JAKARTA - Dewan Pengawas Komisi Pemberantasan Korupsi (KPK) mengatakan, pihaknya akan memeriksa sejumlah pihak yang mengetahui peristiwa Ketua KPK Firli Bahuri menaiki helikopter milik perusahaan swasta untuk keperluan pribadinya. 

Sebab, dalam pengusutan peristiwa yang dilaporkan sebagai dugaan pelanggaran kode etik tersebut, Dewas KPK juga membutuhkan keterangan dari pihak lain.

"Pemeriksaan terkait dugaan pelanggaran kode etik, tentunya tidak cukup didasarkan pada keterangan satu orang," kata anggota Dewan Pengawas KPK Syamsuddin Haris kepada wartawan, Senin, 29 Juni.

Dirinya mengatakan, dewan pengawas akan terus mengumpulkan bukti dan meminta keterangan saksi yang mengetahui peristiwa 

"Dewas masih akan terus kumpulkan bukti dan meminta keterangan saksi-saksi dan pihak-pihak yang tahu, mendengar, melihat, dan/atau memiliki info terkait isu tersebut," tegasnya.

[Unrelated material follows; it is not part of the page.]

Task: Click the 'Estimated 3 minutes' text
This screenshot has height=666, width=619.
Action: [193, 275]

Diketahui, beberapa waktu yang lalu Ketua KPK Firli Bahuri dilaporkan ke Dewan Pengawas KPK karena menggunakan helikopter berkode PK-JTO milik perusahaan swasta untuk kepentingan pribadinya, yaitu melakukan ziarah kubur makam orang di Baturaja.

Pelaporan ini dilakukan oleh Koordinator Masyarakat Antikorupsi Indonesia (MAKI) Boyamin Saiman dan disampaikan melalui surat elektronik.

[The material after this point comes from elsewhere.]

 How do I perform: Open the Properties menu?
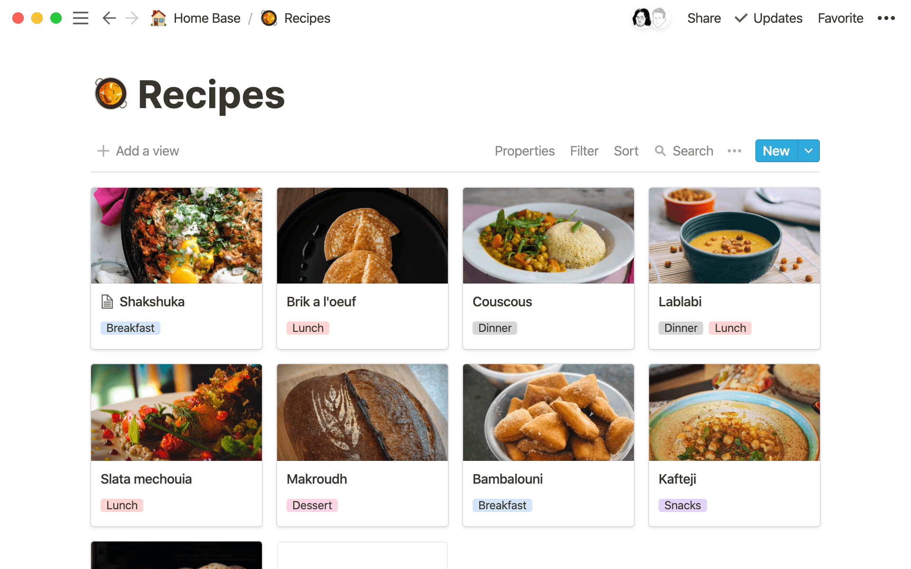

"MAKI telah menyampaikan melalui email kepada Dewan Pengawas KPK berisi aduan dugaan pelanggaran kode etik oleh Firli, Ketua KPK atas penggunaan helikopter mewah untuk perjalanan dari Palembang ke Baturaja pada Sabtu, 20 Juni," kata Boyamin dalam keterangan tertulisnya, Rabu, 24 Juni.

Atas tindakannya itu, MAKI menduga Firli melanggar kode etik. Karena, menurut Boyamin, perjalanan dari Palembang ke Baturaja hanya butuh waktu empat jam perjalanan darat. 

Sehingga, Firli tak seharusnya menggunakan helikopter tapi bisa menggunakan mobil. "Hal ini bertentangan dengan kode etik pimpinan KPK dilarang bergaya hidup mewah," ungkapnya.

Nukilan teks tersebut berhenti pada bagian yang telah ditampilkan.